A Zacks-based analysis (published Dec. 15 and syndicated via FINVIZ) notes GM holds a Zacks Rank #1 (Strong Buy) and says the Zacks consensus estimate for full‑year earnings has moved 9.6% higher over the past 90 days—a sign of improving sentiment. [19]

Separately, another Zacks/Nasdaq note highlighted that over the last seven days, the consensus estimate for GM’s current year increased by $0.06, and the estimate for next year increased by $0.41. [20]

These estimate nudges matter because they support the argument behind higher price targets: GM doesn’t need a booming EV market to grow earnings if pricing discipline, mix, and cost actions hold.

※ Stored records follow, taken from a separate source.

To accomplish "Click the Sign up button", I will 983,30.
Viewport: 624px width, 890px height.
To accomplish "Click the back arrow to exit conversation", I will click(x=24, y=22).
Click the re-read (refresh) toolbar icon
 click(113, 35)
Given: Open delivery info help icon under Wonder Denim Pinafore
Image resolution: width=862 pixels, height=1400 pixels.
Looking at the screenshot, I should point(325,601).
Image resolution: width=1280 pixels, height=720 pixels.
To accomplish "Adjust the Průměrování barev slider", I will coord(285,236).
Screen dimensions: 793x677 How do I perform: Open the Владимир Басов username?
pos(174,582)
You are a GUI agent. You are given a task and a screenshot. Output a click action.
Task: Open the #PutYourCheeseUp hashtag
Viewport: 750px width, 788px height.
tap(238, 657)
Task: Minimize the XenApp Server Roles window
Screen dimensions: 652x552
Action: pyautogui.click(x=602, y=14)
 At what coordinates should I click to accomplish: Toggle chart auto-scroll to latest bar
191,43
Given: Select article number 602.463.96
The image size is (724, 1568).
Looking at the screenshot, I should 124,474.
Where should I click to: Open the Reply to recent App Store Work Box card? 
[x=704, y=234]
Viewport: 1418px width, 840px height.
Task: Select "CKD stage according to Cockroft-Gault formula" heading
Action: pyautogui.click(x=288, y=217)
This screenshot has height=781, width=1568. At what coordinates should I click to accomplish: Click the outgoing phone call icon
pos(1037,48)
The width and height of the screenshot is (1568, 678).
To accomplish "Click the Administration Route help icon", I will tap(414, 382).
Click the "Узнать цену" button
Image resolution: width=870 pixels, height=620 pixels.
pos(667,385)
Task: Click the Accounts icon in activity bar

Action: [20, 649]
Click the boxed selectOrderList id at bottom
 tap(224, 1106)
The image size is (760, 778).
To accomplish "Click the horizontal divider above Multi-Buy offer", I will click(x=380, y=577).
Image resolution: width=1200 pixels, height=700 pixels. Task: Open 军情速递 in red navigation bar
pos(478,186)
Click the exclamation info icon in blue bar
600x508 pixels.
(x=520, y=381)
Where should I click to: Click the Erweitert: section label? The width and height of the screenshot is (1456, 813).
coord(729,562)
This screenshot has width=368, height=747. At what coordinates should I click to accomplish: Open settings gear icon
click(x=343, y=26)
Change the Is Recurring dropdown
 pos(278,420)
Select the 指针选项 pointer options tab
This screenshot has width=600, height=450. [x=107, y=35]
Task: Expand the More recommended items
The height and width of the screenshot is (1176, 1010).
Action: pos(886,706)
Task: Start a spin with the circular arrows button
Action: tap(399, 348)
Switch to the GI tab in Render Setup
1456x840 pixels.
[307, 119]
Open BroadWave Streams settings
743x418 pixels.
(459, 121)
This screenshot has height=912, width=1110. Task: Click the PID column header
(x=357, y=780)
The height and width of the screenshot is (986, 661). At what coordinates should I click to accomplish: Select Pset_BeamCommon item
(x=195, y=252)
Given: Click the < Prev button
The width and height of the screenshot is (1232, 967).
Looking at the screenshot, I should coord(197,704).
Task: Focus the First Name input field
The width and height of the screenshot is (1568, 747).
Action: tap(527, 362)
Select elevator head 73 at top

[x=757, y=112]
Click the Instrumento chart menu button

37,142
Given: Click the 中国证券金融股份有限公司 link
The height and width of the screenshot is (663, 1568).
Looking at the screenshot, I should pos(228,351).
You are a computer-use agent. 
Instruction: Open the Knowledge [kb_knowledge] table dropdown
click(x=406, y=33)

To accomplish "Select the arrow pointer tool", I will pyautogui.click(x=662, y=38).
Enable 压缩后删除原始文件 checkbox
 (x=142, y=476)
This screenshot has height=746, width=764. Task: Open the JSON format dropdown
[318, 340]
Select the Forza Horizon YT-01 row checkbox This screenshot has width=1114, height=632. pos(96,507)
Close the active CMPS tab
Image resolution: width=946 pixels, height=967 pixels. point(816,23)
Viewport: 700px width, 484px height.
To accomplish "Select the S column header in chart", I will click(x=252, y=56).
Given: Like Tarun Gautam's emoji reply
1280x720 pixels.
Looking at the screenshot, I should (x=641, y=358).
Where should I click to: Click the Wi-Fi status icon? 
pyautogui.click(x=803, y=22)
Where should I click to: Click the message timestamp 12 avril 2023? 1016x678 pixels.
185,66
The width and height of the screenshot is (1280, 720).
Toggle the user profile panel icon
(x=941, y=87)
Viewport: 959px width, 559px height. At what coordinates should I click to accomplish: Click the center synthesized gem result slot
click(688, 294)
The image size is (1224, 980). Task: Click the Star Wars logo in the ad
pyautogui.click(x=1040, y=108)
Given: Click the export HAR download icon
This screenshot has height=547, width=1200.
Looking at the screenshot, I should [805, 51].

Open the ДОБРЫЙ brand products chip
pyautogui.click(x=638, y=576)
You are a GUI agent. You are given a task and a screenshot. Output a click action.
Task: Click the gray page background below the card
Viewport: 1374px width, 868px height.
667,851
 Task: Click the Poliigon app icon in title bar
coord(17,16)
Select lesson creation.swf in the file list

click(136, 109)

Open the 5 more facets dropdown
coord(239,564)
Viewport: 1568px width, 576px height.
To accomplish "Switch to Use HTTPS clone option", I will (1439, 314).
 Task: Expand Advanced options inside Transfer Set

Product and ecosystem news: GM’s Apple Music move and why investors may care

Not all GM news is macro policy or analyst notes. On the product/software side, GM is rolling out a native Apple Music app to select 2025–2026 vehicles and adding Dolby Atmos support to more models, according to Road & Track’s Dec. 16 report. [21]

For stock investors, this kind of update is small in isolation, but it supports a broader market thesis: GM is pushing deeper into a services + software approach inside the cabin (where subscription and attach-rate economics can improve lifetime value), even as the industry debates how fast EV adoption will actually unfold in the U.S.


Key risks that still hang over GM stock

Even with bullish upgrades, GM’s risk list remains real — and the market is aware.

1) Recall / regulatory risk and potential warranty costs

In late October, Reuters reported the U.S. auto safety regulator expanded a probe into 286,000 GM vehicles tied to possible engine bearing failure issues (including models like Chevrolet Silverado 1500 and Cadillac Escalade using the L87 6.2‑liter engine), citing 1,157 reports and noting the probe was upgraded to an engineering analysis. [22]

Headline risk around investigations, recalls, or elevated warranty trends can move an automaker stock quickly, especially when the share price has already rerated higher.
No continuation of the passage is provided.